After a weekend hiatus in the wake of the city’s second fatal crane accident this year, more than two dozen tower cranes will get back to the tasks of lifting and lowering today, even as officials and residents seek answers about what went wrong.

Some Manhattan residents whose daily routines put them in the paths of cranes dangling heavy loads over the city’s sidewalks reacted skeptically to reassurances from the Bloomberg administration that the most recent accident appeared to be a fluke and not a part of a larger problem.

A former airplane mechanic who lives a block from the site where the crane collapsed on East 91st Street, David Culp, said it seemed “inconceivable” that the city had experienced another construction disaster after several fatal accidents in the past 12 months.

“I don’t think I’ll be able to work by a crane or live near a crane for some time,” Mr. Culp, 36, said.

A chef who was visiting a friend on East 91st Street, Joe Capozzi, said the collapse “makes me question how they’re running these operations.”

“I don’t know exactly what caused this, but if I had to guess, I’d say they weren’t being as careful as they should have been,” Mr. Capozzi, 28, said.

Outside the administration, other officials are stepping up with questions about the oversight of the city’s construction sites and suggestions about how it should respond.

A spokesman for the state Department of Labor, Leo Rosales, said that at Governor Paterson’s request, the agency was readying a new task force including city and federal representatives that would examine a host of issues related to the city’s construction industry. Mr. Rosales said the group would look at improving inspections and their frequency.

He added: “We have to look at licensing, and we have to look at the work sites themselves.”

The president of Manhattan, Scott Stringer, renewed his calls for beefing up the mayor’s Special Enforcement office to take on construction inspections.

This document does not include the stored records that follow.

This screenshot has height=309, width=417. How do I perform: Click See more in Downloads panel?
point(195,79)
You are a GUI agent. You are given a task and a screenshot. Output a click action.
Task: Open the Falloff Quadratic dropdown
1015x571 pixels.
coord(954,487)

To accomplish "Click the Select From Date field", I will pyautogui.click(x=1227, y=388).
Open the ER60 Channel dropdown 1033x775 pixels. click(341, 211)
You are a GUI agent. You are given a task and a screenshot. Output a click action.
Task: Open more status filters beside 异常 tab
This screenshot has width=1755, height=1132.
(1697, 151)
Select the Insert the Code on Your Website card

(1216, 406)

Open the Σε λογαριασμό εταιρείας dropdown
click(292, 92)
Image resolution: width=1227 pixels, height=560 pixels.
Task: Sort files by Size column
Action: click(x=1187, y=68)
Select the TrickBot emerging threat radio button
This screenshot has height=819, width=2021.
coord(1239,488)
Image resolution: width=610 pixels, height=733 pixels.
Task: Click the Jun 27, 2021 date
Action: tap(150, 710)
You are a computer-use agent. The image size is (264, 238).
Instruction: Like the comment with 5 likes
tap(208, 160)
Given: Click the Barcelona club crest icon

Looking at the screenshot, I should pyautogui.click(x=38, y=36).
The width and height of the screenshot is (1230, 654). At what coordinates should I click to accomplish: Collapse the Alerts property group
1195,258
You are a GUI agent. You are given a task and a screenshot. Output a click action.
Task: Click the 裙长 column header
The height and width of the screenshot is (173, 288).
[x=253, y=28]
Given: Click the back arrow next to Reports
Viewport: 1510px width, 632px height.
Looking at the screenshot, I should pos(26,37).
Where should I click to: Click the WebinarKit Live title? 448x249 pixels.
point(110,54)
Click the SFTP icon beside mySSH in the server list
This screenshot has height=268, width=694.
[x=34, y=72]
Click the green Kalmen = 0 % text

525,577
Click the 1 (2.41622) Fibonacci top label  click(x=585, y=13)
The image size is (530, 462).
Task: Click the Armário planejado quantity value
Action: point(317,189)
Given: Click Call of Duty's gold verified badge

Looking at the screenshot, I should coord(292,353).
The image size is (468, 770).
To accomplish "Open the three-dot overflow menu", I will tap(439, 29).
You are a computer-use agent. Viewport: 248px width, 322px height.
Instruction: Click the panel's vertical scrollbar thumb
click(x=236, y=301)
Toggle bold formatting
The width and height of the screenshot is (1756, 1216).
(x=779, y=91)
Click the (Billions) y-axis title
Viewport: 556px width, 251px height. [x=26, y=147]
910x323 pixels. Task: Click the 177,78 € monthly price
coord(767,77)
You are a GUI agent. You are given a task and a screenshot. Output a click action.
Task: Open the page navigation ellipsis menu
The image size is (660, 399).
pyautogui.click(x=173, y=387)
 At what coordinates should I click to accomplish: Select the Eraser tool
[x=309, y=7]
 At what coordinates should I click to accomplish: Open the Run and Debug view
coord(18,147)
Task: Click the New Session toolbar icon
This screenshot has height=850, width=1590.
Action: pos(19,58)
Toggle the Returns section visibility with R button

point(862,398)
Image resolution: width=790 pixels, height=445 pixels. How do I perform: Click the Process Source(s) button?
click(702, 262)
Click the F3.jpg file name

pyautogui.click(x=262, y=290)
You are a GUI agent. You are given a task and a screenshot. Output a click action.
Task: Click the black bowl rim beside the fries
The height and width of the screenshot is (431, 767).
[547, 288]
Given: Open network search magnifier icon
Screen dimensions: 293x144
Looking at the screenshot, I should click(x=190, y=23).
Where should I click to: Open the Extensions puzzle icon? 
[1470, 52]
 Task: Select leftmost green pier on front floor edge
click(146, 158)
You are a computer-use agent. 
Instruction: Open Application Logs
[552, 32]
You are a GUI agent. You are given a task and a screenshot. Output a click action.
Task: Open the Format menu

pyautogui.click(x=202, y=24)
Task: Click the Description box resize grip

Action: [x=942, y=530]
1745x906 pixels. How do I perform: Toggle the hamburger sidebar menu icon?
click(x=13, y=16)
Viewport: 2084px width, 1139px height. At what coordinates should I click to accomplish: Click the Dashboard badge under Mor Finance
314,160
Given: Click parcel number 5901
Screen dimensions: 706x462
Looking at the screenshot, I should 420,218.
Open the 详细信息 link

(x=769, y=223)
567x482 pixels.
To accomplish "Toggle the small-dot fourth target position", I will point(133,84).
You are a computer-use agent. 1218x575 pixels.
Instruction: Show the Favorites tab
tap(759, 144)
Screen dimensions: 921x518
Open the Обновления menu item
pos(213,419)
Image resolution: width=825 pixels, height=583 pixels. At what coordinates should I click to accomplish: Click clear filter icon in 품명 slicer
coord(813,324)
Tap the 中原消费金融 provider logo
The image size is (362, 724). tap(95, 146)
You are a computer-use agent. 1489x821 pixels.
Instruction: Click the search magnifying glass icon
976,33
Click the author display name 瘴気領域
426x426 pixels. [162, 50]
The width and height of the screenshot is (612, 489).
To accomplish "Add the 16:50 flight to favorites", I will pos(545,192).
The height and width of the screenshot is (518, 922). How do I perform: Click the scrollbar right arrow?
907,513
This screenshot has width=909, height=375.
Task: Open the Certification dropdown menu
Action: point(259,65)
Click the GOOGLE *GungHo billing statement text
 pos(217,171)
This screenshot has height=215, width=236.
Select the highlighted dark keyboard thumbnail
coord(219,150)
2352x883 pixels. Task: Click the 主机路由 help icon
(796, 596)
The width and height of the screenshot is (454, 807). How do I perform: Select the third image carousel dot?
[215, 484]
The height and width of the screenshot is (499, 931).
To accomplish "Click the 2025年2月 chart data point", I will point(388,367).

And the Manhattan district attorney is looking into whether to bring criminal charges against the parties involved in operating and overseeing the crane.

Graham Brent, the executive director of a group that promotes crane safety standards, the National Commission for the Certification of Crane Operators, said change is needed in the federal government, noting that the Occupational Safety and Health Administration has been working under 40-year-old guidelines for inspecting cranes.

The federal agency started an effort to update its rules on cranes five years ago, but has yet to promulgate the new guidelines. The agency could not be reached for comment yesterday.

After a crane collapse on March 15 in which seven people were killed, the Bloomberg administration scrambled to respond with new protocols, increased inspections, and a new commissioner of the Department of Buildings.

At the time, the department had been short on inspectors specialized in cranes — five crane and derrick inspectors are now working in a unit with a capacity for eight. But a spokeswoman for the agency, Kate Lindquist, said that after the March collapse the agency augmented the unit with eight inspectors from its special operation teams and a group of private engineers.

After Friday’s accident, in which two people, both construction workers, were killed, the acting commissioner, Robert LiMandri, said he was “optimistic” about the results of an emergency summit he called over the weekend with industry executives, saying it might yield new ideas to improve safety.

The agency has not yet announced what new steps it will take, however, although Ms. Lindquist said further “changes to the inspection protocols” could be considered.